* Task brief *
The copy you return must match the listing word for word and carry no pictures.

* Input data *
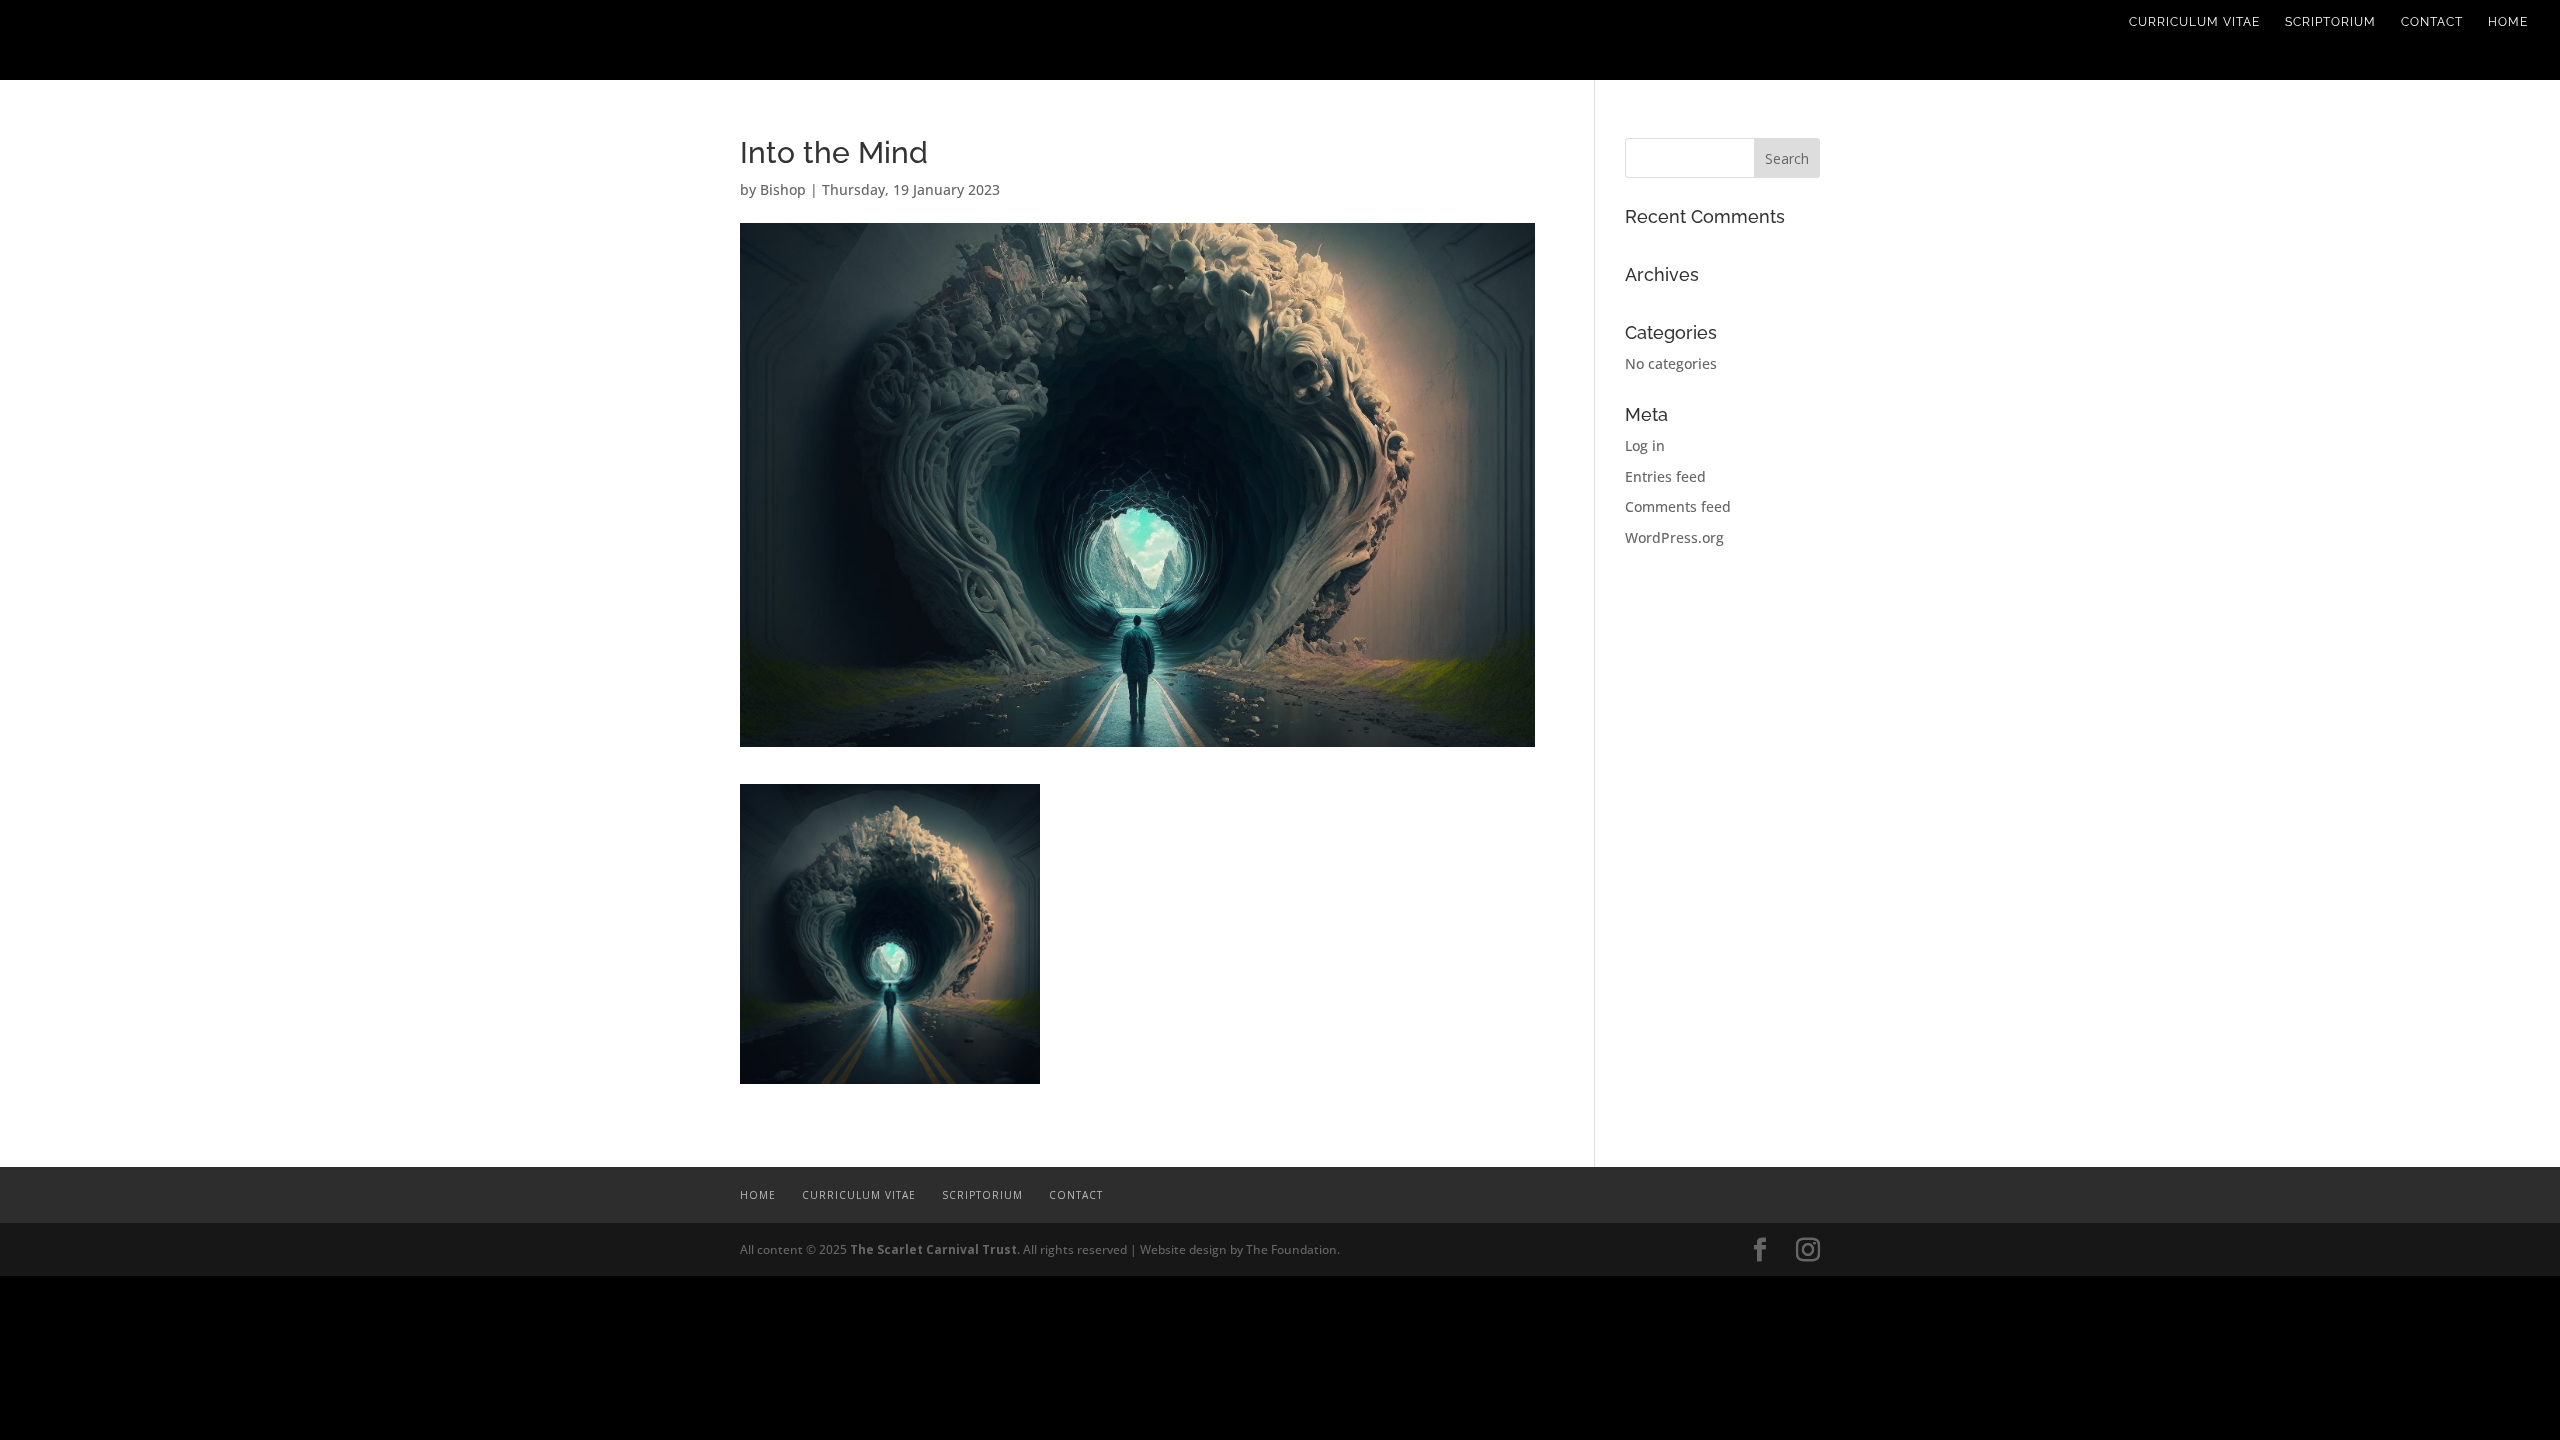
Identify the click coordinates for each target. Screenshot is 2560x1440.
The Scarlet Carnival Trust (933, 1249)
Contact (2432, 22)
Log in (1645, 445)
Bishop (783, 189)
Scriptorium (2330, 22)
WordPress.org (1674, 537)
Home (2508, 22)
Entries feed (1665, 476)
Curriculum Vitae (2194, 22)
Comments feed (1678, 506)
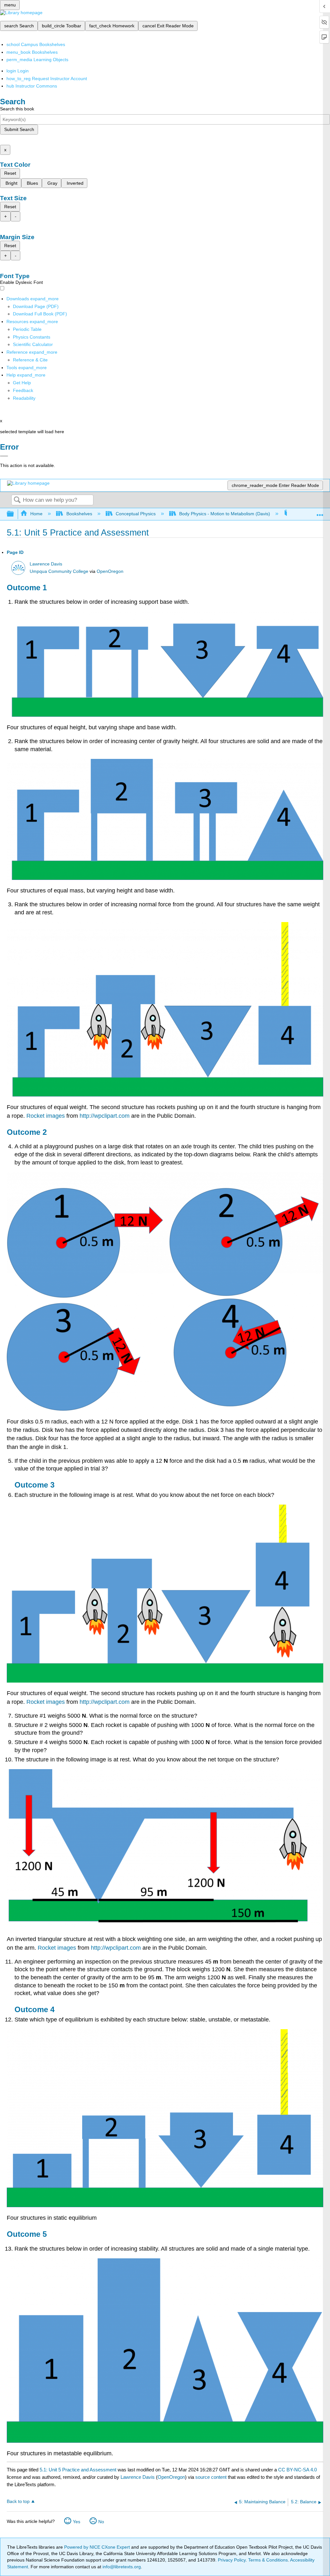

* Response below *
Identify the click coordinates for each target. Screenshot is 2560x1440.
The Scarlet Carnival Trust (933, 1249)
Contact (2432, 22)
Log in (1645, 445)
Bishop (783, 189)
Scriptorium (2330, 22)
WordPress.org (1674, 537)
Home (2508, 22)
Entries feed (1665, 476)
Curriculum Vitae (2194, 22)
Comments feed (1678, 506)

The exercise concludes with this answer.